The public VSP outbreak count underestimates total gastrointestinal illness for several reasons, and not all of them are flaws. Some are design choices that make the system usable. A threshold-based public list reduces noise and focuses investigations on events with enough reported illness to require response. But the same design means the list cannot answer the broader question, “How many people got norovirus on cruise ships?”

  • Below-threshold events are excluded from the public outbreak pages, even if passengers or crew were ill.
  • Only ships and itineraries under VSP jurisdiction are included, leaving many international-only routes outside the dataset.
  • The AGE case definition changed in 2011, which complicates direct comparisons across the full 2006–2019 baseline.
  • Incidence rates in the CDC analysis are based on the last report submitted before arrival rather than final cumulative voyage totals, which likely underestimates cases that occurred late in the voyage.
  • Etiologic confirmation is incomplete, so norovirus attribution is strongest for known-cause outbreaks, not for every gastrointestinal illness event.

That last pre-arrival reporting detail is easy to miss and consequential. If final voyage case counts are not reported into MIDRS, then illnesses developing after the last pre-arrival report may not be reflected in the incidence calculations.[1] The direction of bias is not mysterious: the surveillance rate is likely lower than the true cumulative illness rate for the voyage.

This is why the CDC record is best read as an instrument with known calibration limits. It is strong enough to show the pre-pandemic decline, the predominance of norovirus among known-cause cruise GI outbreaks, the recurring association with larger ships and longer voyages, and the post-COVID rise in reportable outbreaks. It is not strong enough to count every illness or to prove a single cause for the 2024–2025 reversal.

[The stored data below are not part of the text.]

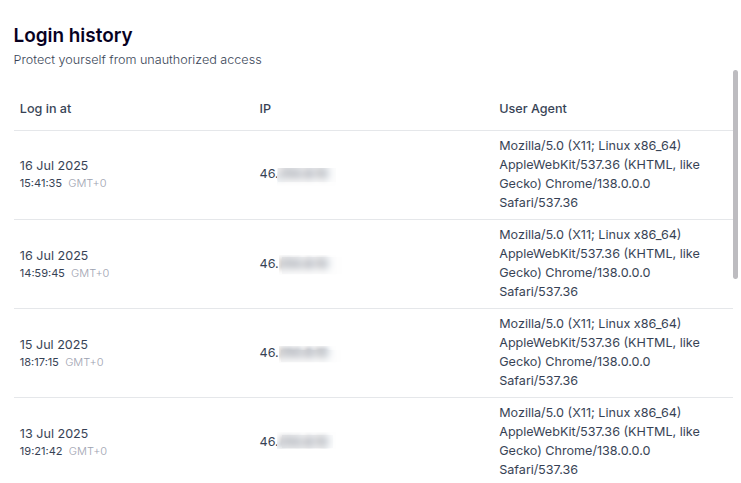The height and width of the screenshot is (483, 741).
Task: Click the IP address for the 15:41:35 login
Action: (x=294, y=175)
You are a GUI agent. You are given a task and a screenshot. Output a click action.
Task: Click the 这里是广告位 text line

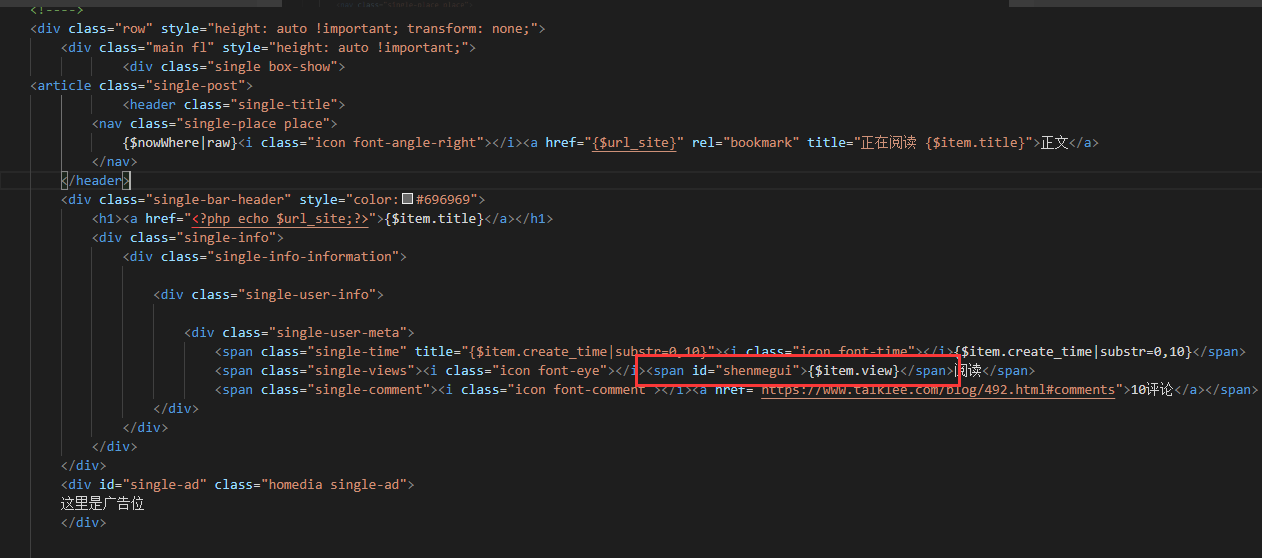[103, 504]
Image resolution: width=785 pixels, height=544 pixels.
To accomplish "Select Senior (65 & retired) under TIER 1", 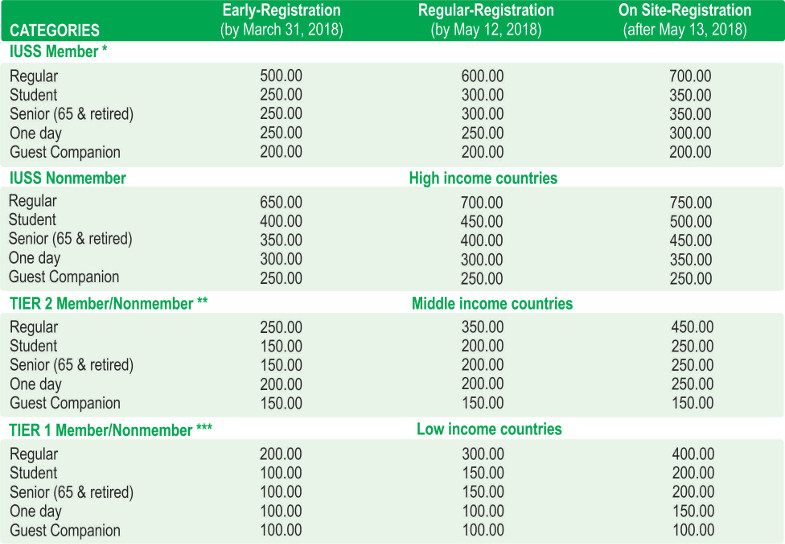I will point(71,492).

Operational research is starting from the same constraint

A 2025 Travel Medicine and Infectious Disease modeling paper on forecasting norovirus cases for onboard outbreak management points toward a practical use of these data streams: ship medical teams and public health staff need earlier estimates of where an outbreak may be heading, not just a final count after the voyage is over.[5] That kind of work does not remove the reporting limitations. It treats them as the conditions under which decisions are actually made.

There is a broader surveillance-methods conversation here, including how digital systems and analytic tools are changing outbreak detection; for adjacent context, see ClinicalMind’s discussion of AI in public health surveillance. But the cruise evidence does not need an artificial intelligence angle to be legible. The central issue is still the old surveillance problem: a useful dataset can be both revealing and incomplete.

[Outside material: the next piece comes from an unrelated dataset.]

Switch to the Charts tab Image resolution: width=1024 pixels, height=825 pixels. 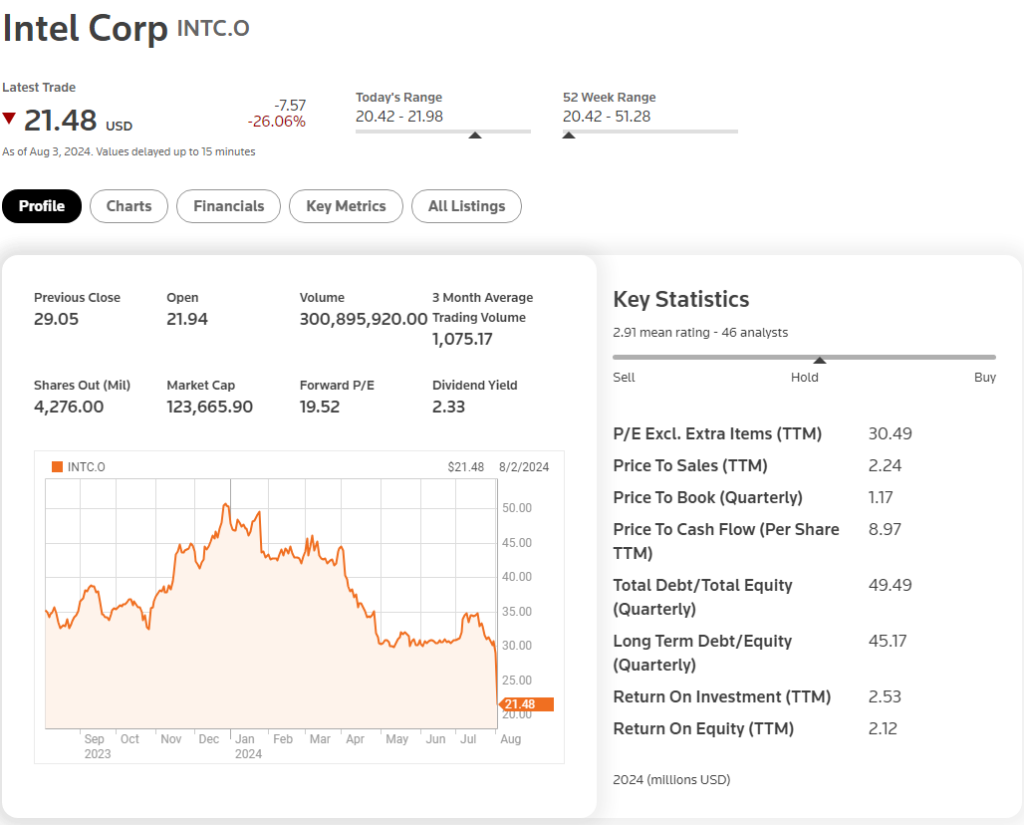[x=129, y=206]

What the CDC data can fairly support

The fairest reading is neither reassurance nor alarm. CDC VSP data show that acute gastroenteritis incidence on covered cruise ships declined markedly from 2006 through 2019, with norovirus responsible for approximately 90% of known-cause gastrointestinal outbreaks.[1] The same public surveillance record then shows a sharp post-COVID increase in reportable gastrointestinal outbreaks, reaching 16 in 2024 and a record 23 in 2025.[2][3]

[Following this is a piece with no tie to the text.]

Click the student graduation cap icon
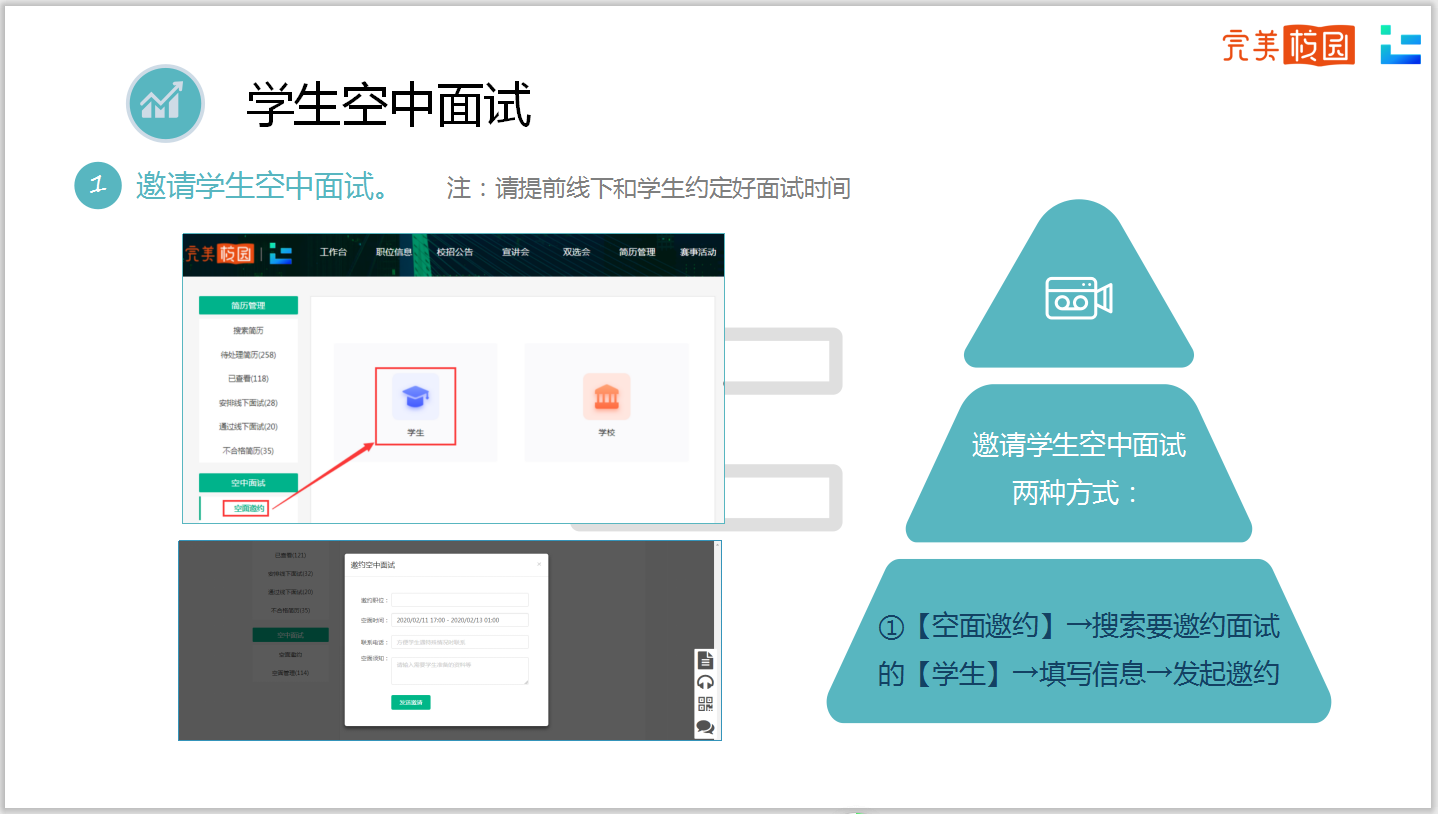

Those numbers do not measure total norovirus illness at sea. They exclude below-threshold events, omit ships outside VSP jurisdiction, span a case-definition change, and rely on pre-arrival reports rather than final voyage totals. They do show that the post-pandemic outbreak pattern stopped behaving like the pre-pandemic trend line. That is enough to take the signal seriously, and not enough to make it say more than it can.

References

  1. Acute Gastroenteritis on Cruise Ships — Maritime Illness Database and Reporting System, United States, 2006–2019. CDC MMWR. 2021.
  2. Cruise Ship Outbreaks. CDC Vessel Sanitation Program.
  3. Earlier Cruise Ship Outbreaks. CDC Vessel Sanitation Program.
  4. Increasing Predominance of Norovirus GII.17 over GII.4 in US Outbreaks. PMC.
  5. Forecasting norovirus cases to support onboard outbreak management. Travel Medicine and Infectious Disease. 2025.